Nationwide protests first erupted after the death of 22-year-old Mahsa Amini in custody of the country’s morality police on September 16.
She was detained on suspicion of violating Iran’s strict dress code for women.
The protests initially focused on Iran’s obligatory headscarf, or hijab, but then turned to one of the biggest challenges to the ruling clergy since the chaotic years after the 1979 Islamic Revolution. changed to one.
“Anyone who tries to stand up to and overthrow the regime is dependent on foreigners and will be punished according to legal standards,” said Iranian Attorney General Golam Hossein Mohseni Ejay, while some protesters He suggested that he would be prosecuted for collaborating with a foreign government.
Tehran officials have repeated unsubstantiated allegations that Iran’s foreign enemies fueled the unrest.
“Without a doubt, our judges handle recent riot cases accurately and expeditiously,” he said.
Security forces used live ammunition and tear gas to disperse the rally as weeks of protests continued.
At least 270 people were killed and 14,000 arrested, according to a group of human rights activists in Iran.
Demonstrations continue despite the feared Revolutionary Guards warning young Iranians to stop.

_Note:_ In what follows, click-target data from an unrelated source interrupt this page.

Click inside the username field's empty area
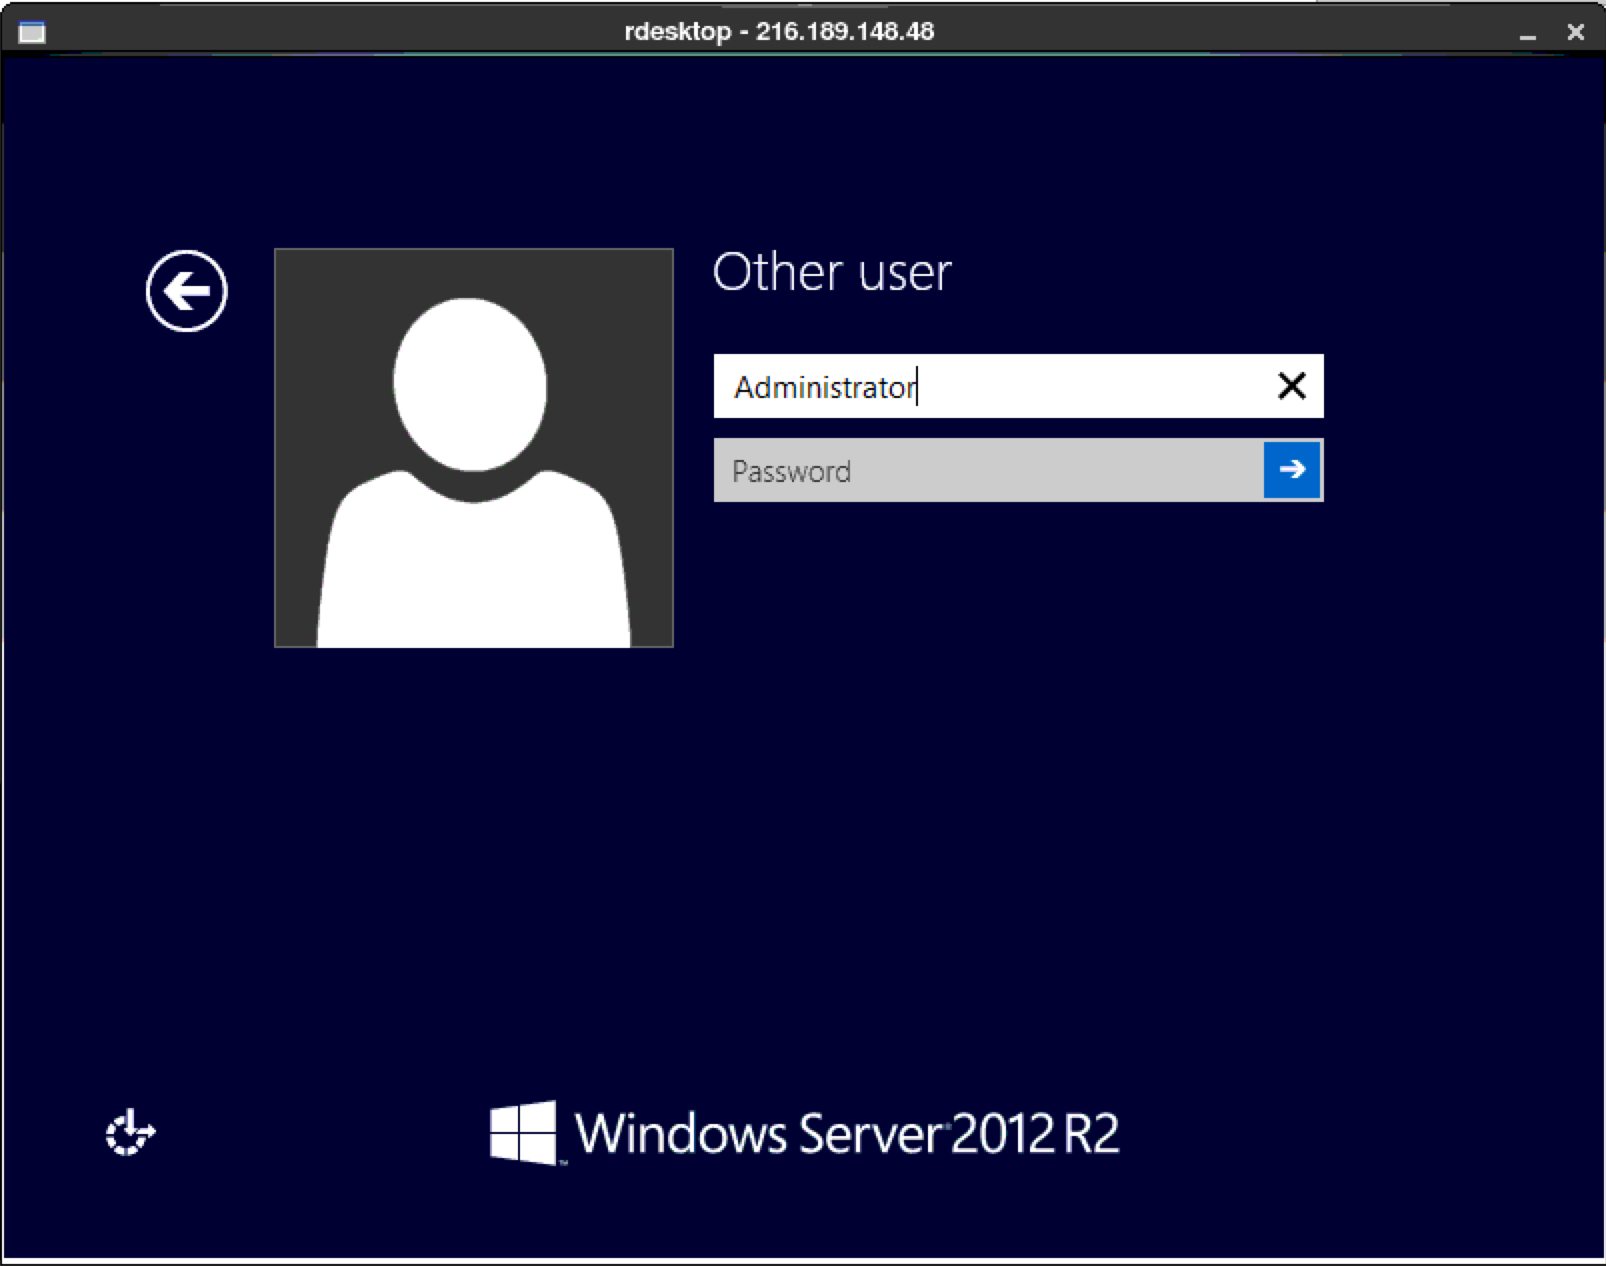pyautogui.click(x=1090, y=386)
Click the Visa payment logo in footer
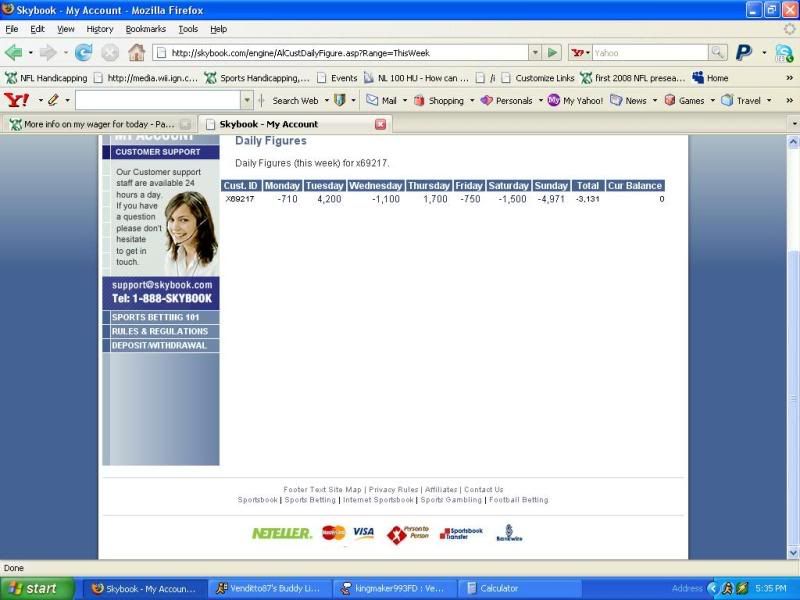Image resolution: width=800 pixels, height=600 pixels. coord(363,533)
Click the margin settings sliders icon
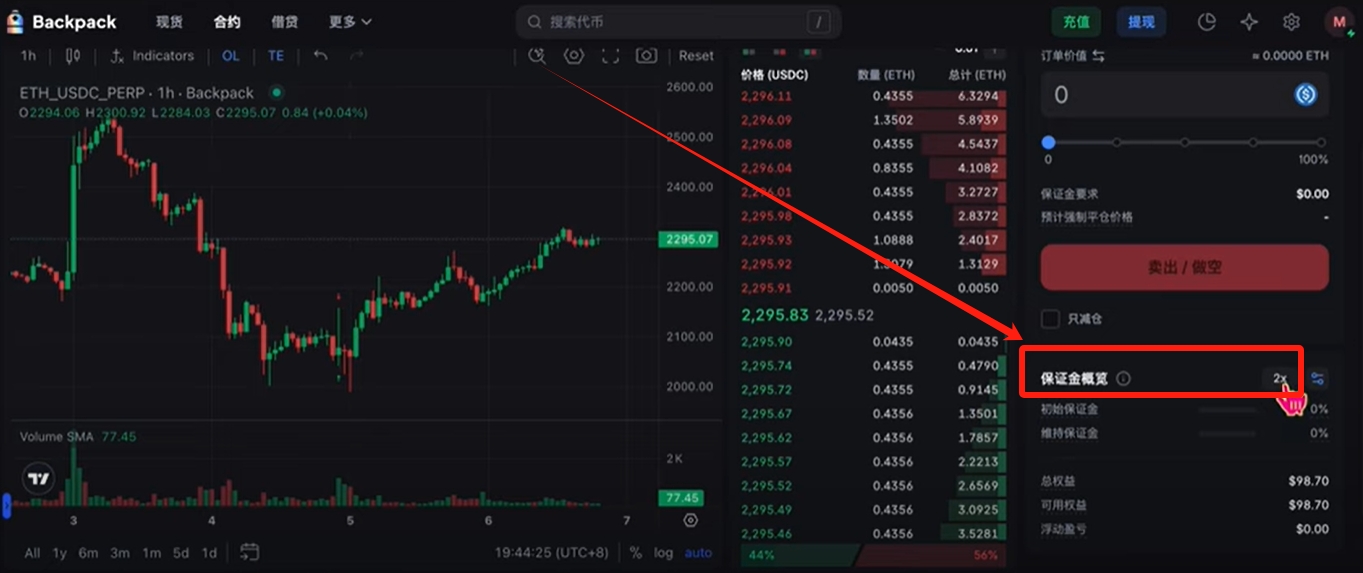The height and width of the screenshot is (573, 1363). [1318, 378]
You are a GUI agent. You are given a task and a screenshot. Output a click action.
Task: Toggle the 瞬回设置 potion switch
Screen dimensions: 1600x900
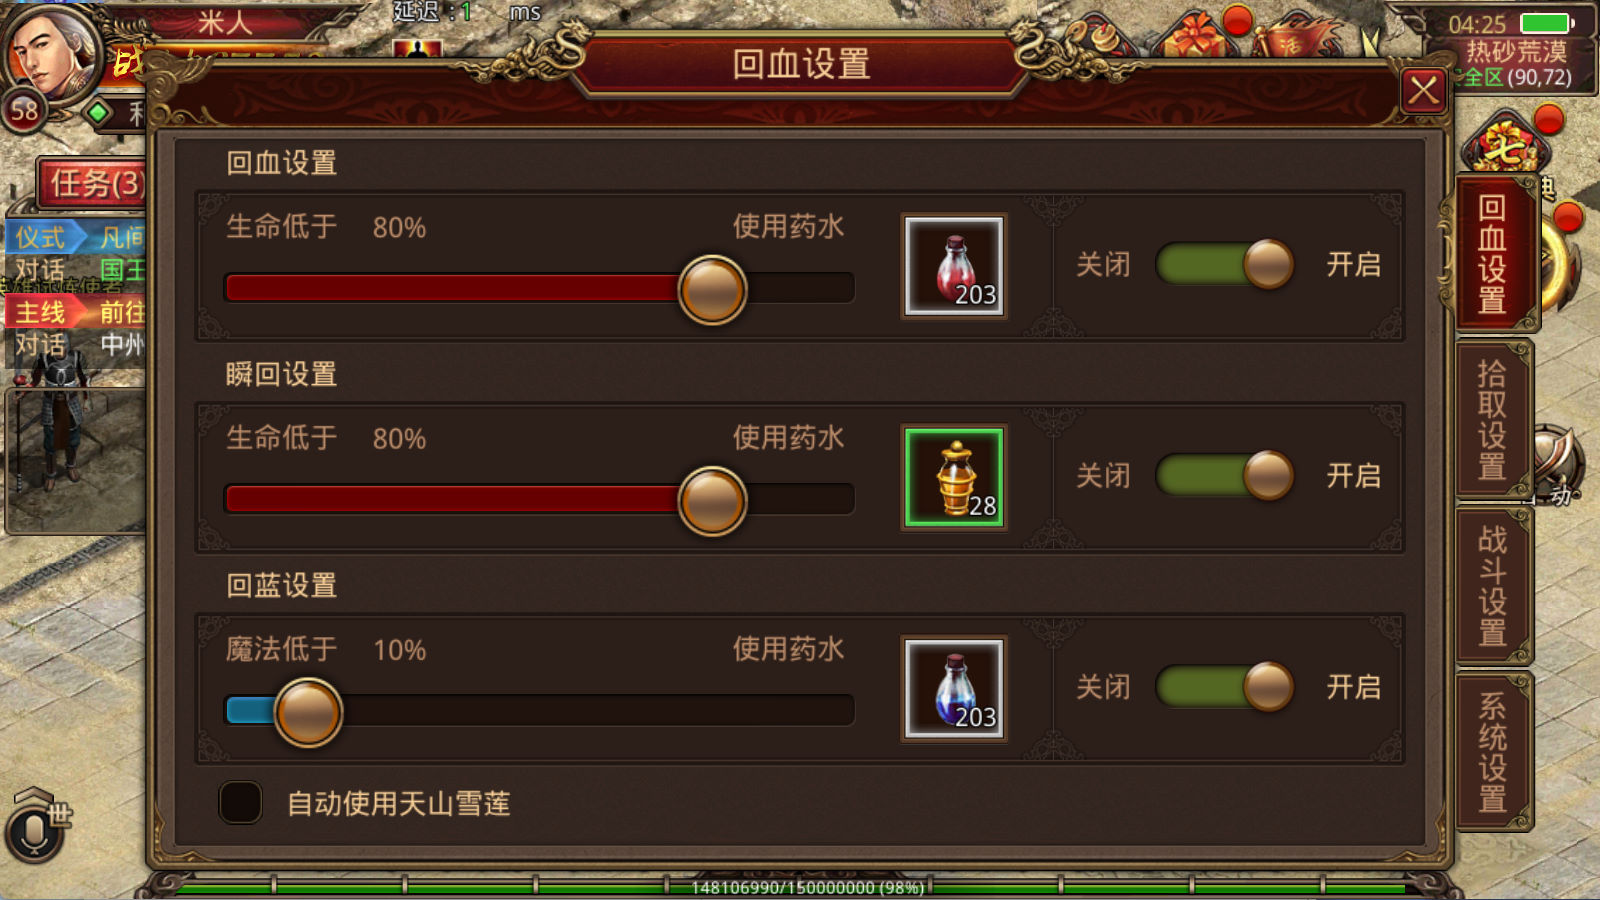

Ejei said prosecutors were trying to distinguish between angry Iranians who simply wanted to vent their grievances in the streets and those who wanted to overthrow the theocracy.
“Even among the agitators, there needs to be clarity on who cared about confronting the system and overthrowing it,” he said.
The judiciary said it had indicted hundreds of people in other Iranian provinces.
Some are accused of “corruption on earth” or “war against God” and carry the death penalty.